Selain itu, peraturan TKDN akan menjadi hambatan lain dimana Pemerintah Indonesia telah memutuskan bahwa semua ponsel 4G harus mematuhi peraturan konten lokal 30% pada tahun 2017. Meskipun hal ini mungkin tidak mempengaruhi masuknya BlackBerry Aurora yang telah mematuhi peraturan tersebut, ini akan berdampak pada daya saing untuk Nokia ketika harus patuh terhadap prosedur, sebab akan memakan cukup banyak waktu untuk mendapat restu dari pemerintah.

Risky menambahkan, "Terlepas dari tantangan tersebut, Nokia dan BlackBerry harus lebih fokus pada strategi pemasaran mereka di Indonesia, karena kombinasi agresif below the line and above the line marketing terbukti berhasil dalam mendorong pertumbuhan penjualan smartphone. di pasar."

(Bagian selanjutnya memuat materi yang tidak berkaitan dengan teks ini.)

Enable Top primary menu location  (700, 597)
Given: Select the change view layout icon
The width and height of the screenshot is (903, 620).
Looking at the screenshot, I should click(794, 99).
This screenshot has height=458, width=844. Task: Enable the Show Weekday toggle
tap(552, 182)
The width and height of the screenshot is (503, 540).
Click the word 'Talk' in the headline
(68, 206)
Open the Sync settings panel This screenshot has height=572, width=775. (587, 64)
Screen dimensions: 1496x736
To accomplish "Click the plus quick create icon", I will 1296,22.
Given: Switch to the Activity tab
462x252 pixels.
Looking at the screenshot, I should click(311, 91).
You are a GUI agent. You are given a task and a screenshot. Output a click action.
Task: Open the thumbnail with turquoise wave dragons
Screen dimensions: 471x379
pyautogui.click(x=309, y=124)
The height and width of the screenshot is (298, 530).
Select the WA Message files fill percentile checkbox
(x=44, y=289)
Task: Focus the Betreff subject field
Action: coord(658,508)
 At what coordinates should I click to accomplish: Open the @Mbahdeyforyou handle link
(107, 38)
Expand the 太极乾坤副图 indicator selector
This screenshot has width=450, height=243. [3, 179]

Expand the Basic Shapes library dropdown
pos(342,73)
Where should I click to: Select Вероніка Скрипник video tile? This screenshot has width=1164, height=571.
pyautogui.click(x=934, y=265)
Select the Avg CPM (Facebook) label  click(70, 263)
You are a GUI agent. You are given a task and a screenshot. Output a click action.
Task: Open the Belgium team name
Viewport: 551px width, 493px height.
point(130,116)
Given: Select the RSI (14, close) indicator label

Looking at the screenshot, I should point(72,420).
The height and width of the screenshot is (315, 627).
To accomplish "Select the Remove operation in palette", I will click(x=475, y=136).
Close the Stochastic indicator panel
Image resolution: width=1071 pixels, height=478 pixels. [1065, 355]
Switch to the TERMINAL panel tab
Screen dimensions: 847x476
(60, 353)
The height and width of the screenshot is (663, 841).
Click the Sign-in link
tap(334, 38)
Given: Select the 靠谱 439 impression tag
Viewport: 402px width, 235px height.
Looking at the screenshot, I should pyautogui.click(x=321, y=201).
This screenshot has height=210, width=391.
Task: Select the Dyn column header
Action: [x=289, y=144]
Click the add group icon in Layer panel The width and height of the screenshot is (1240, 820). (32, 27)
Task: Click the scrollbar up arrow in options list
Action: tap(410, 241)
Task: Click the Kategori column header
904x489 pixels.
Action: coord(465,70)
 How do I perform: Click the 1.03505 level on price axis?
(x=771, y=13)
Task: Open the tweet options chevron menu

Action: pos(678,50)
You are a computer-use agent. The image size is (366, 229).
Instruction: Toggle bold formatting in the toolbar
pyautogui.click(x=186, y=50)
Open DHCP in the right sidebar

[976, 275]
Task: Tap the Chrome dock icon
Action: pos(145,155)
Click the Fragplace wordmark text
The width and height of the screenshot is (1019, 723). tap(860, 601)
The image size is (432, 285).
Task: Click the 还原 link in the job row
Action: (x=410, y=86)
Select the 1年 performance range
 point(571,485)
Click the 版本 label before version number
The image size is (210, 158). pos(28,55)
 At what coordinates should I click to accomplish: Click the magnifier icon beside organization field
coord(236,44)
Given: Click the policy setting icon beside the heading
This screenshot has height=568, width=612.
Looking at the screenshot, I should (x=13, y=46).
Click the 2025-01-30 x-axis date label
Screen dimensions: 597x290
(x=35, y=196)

Masih menurut IDC, ponsel  fitur Nokia 3310 versi remake bisa menjadi daya tarik karena telah berhasil menarik perhatian orang Indonesia pada merek Nokia. Pada 2016, Nokia memimpin pasar ponsel berfitur dengan pangsa pasar 24,9% di bawah kepemilikan Microsoft. IDC Indonesia memperkirakan bahwa total 49 juta ponsel yang akan dikirim ke Indonesia pada akhir 2017, didominasi oleh smartphone dengan 32 juta unit, dan diikuti oleh ponsel fitur dengan sekitar 17 juta unit. Sementara sistem operasi didominasi oleh Android dengan pangsa hampir 99% di pasaran.